More often, though, the napkin to the mouth muffles the words being recorded because they are the most painful words. Sometimes the tiny picture just visible through the needle hole is a woman whose teeth were knocked out as she was hit repeatedly while being asked who paid her to become a guerrillera. How is she supposed to answer that question satisfactorily when she is not, in fact, a guerrillera? When everyone in the room knows the gun she was arrested with was planted on her?

Sometimes the tiny picture is a woman whose breast was slowly cut off, one cut to punctuate each question. One cut to punctuate each demand. Each one added up until today, she has no breast. It's gone. It went missing before she escaped, and she escaped without it.

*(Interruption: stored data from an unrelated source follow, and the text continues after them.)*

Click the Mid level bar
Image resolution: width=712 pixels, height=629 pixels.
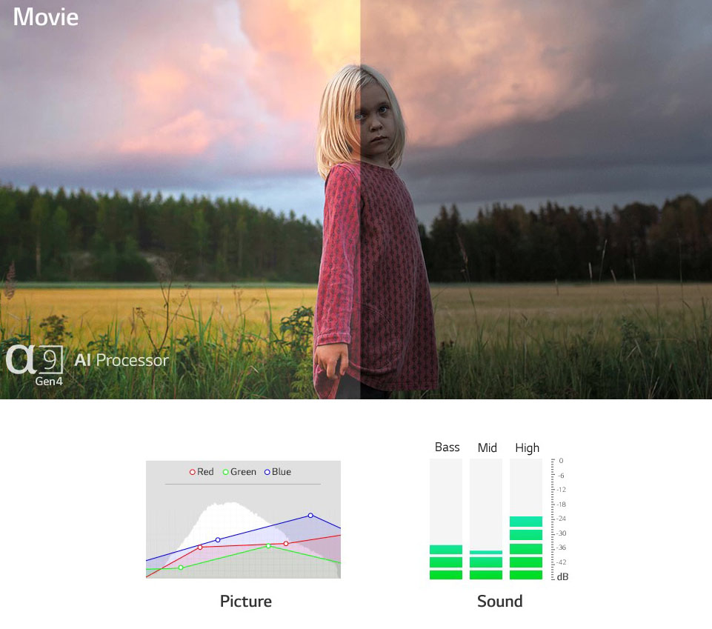[x=486, y=519]
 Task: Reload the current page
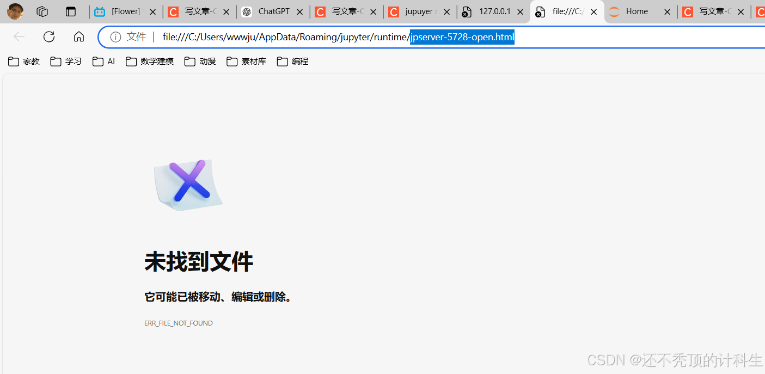(x=48, y=36)
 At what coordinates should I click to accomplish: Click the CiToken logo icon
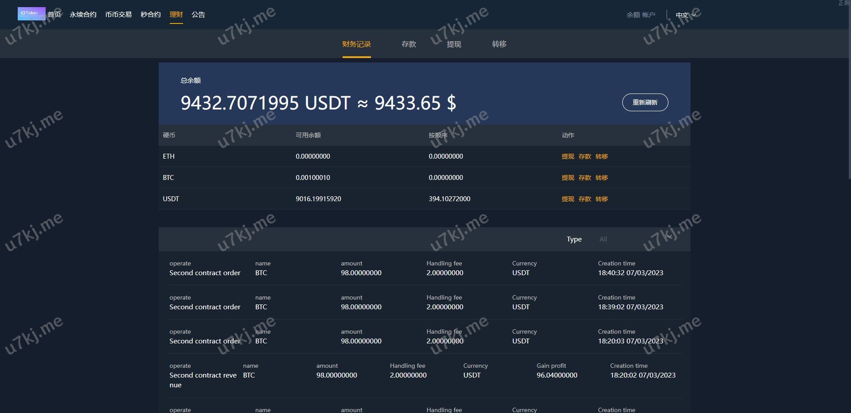tap(31, 14)
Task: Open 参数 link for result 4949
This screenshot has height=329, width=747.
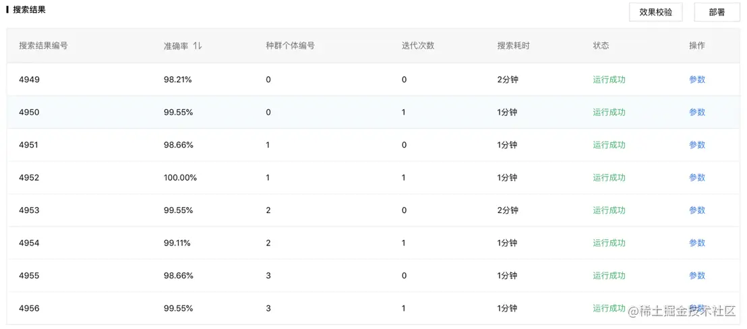Action: point(696,80)
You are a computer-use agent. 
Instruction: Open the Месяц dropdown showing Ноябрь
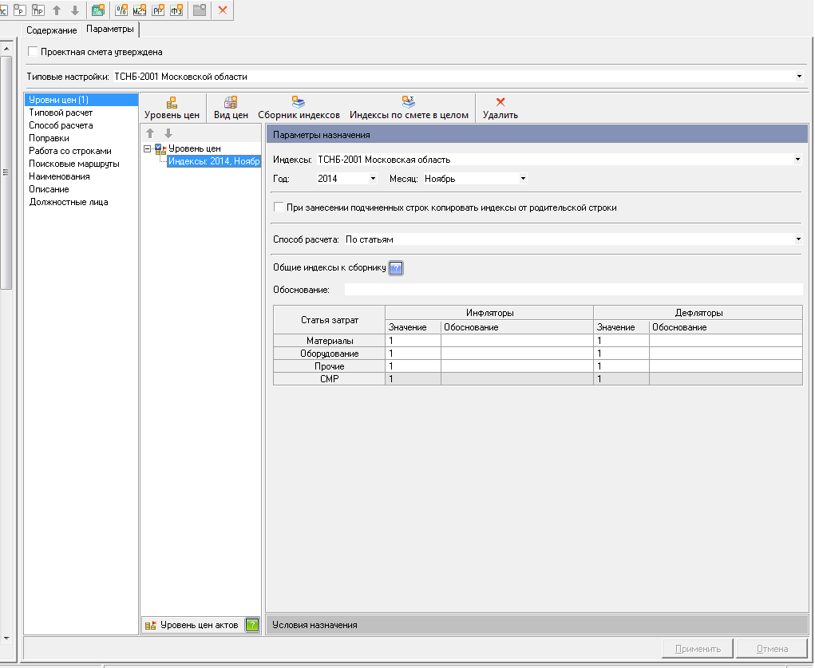(x=523, y=179)
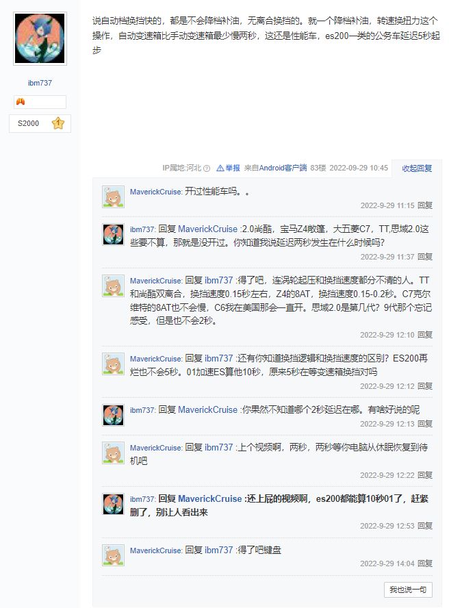Click ibm737's small avatar on the 11:37 reply
The width and height of the screenshot is (449, 608).
113,234
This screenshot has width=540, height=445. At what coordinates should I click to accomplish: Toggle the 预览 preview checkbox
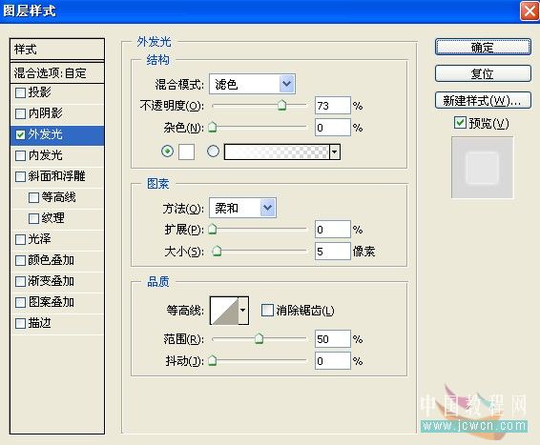click(460, 122)
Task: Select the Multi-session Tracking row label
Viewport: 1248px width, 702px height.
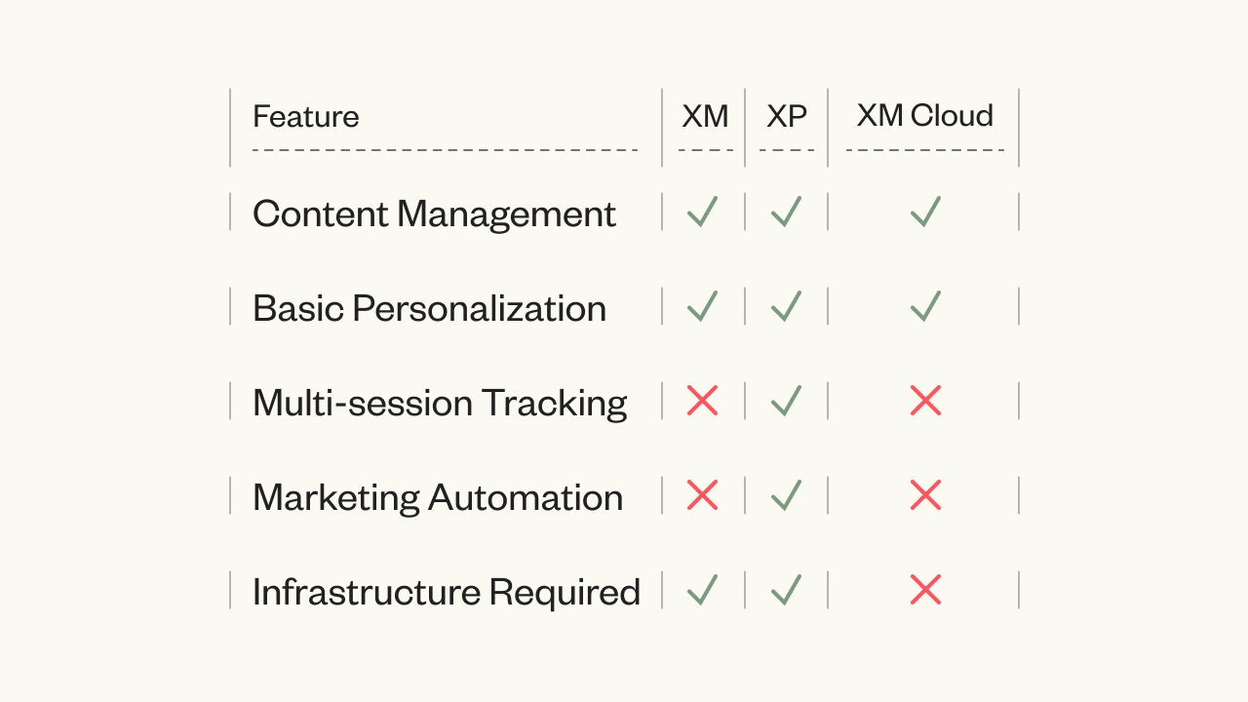Action: pos(440,403)
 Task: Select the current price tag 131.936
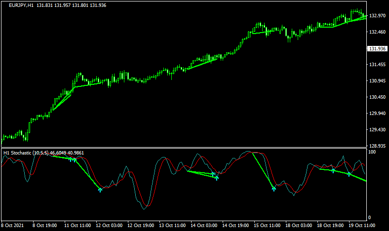[377, 49]
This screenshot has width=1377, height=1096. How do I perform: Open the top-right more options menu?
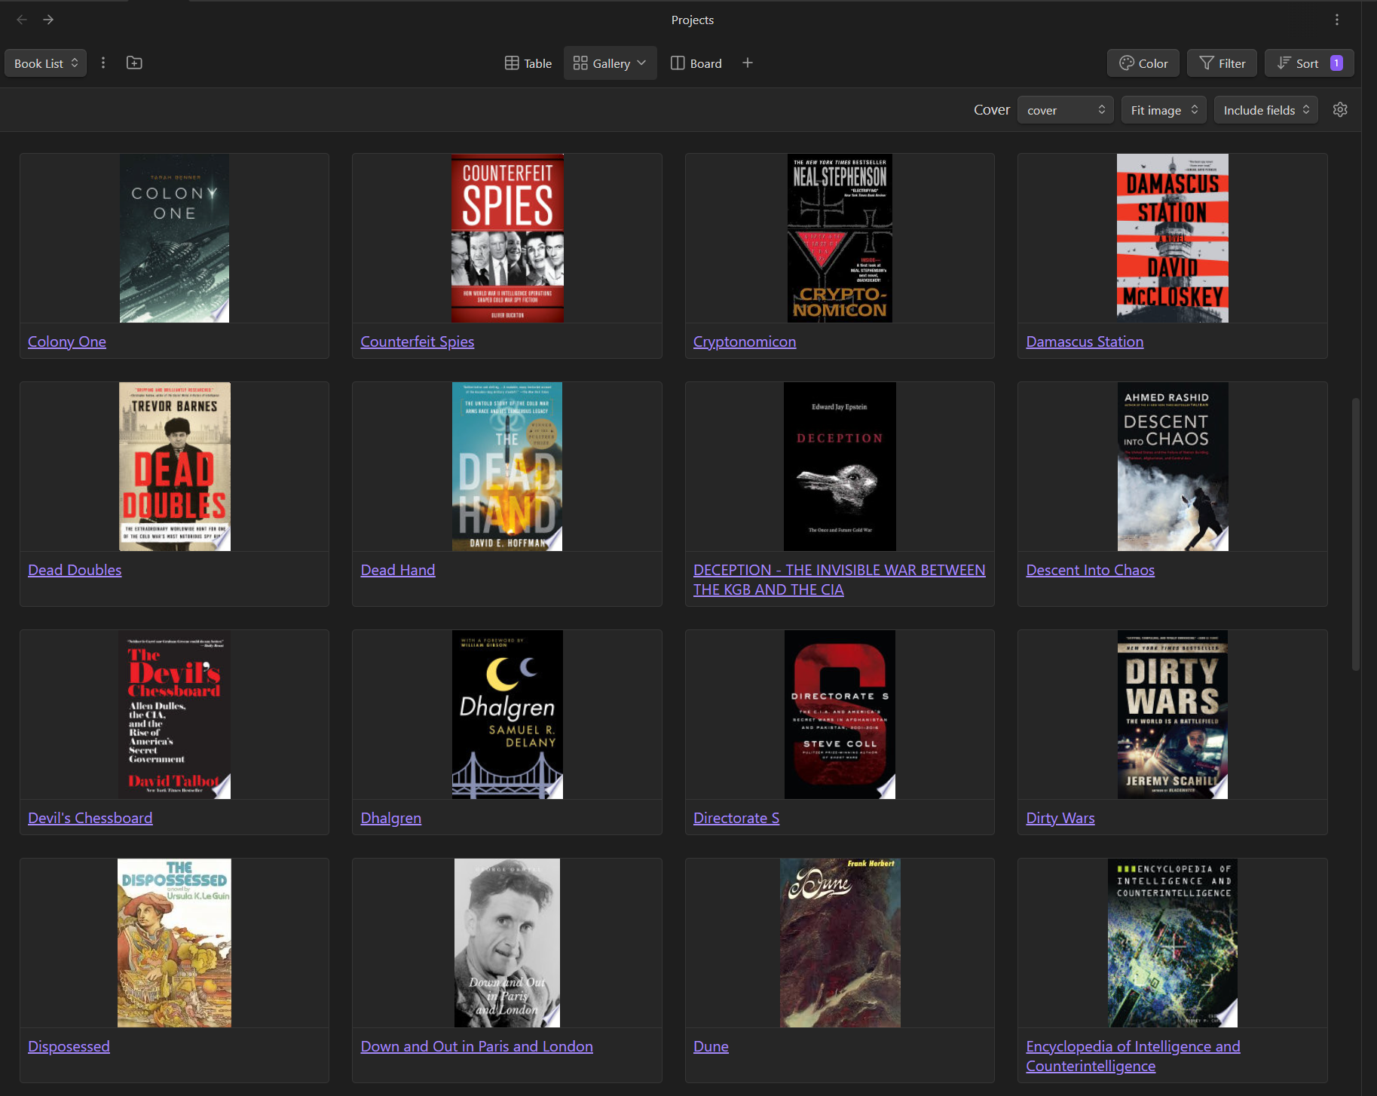click(1336, 20)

Update: I was looking through my old blog about the project, from when I got a grant through my college for this work. It turns out I've been describing transcribing pretty much the same way for 5 years! Here's what I wrote in 2007:


Transcribing is so hard.


There are the obvious reasons– it’s in Spanish, it’s such a slow and tedious process, it takes so much concentration… I mean really, I don’t think I’ve ever concentrated on anything so hard for such a long period of time. It’s like when you’re trying to thread a needle, and there’s that one little bitty strand that’s [messing] it up and you keep trying and keep trying and it’s not working and you have to squint and get your face up all close because the needle is so small and the thread is so small and if anyone says anything to you you want to scream ’cause you were about to get it but they ruined your concentration and now you have to start all over… are you feeling sufficiently fidgety and drained? Okay, well it’s like threading the impossibly small needle, for hours and hours, every day.


Of course the other reason is that it’s just so damn depressing. Not only are you threading an impossibly small needle, you’re threading an impossibly small needle with a picture of someone being raped or tortured– and you have to keep looking at that little picture because if you take your eyes off the [freaking] needle, well then, how are you going to thread it?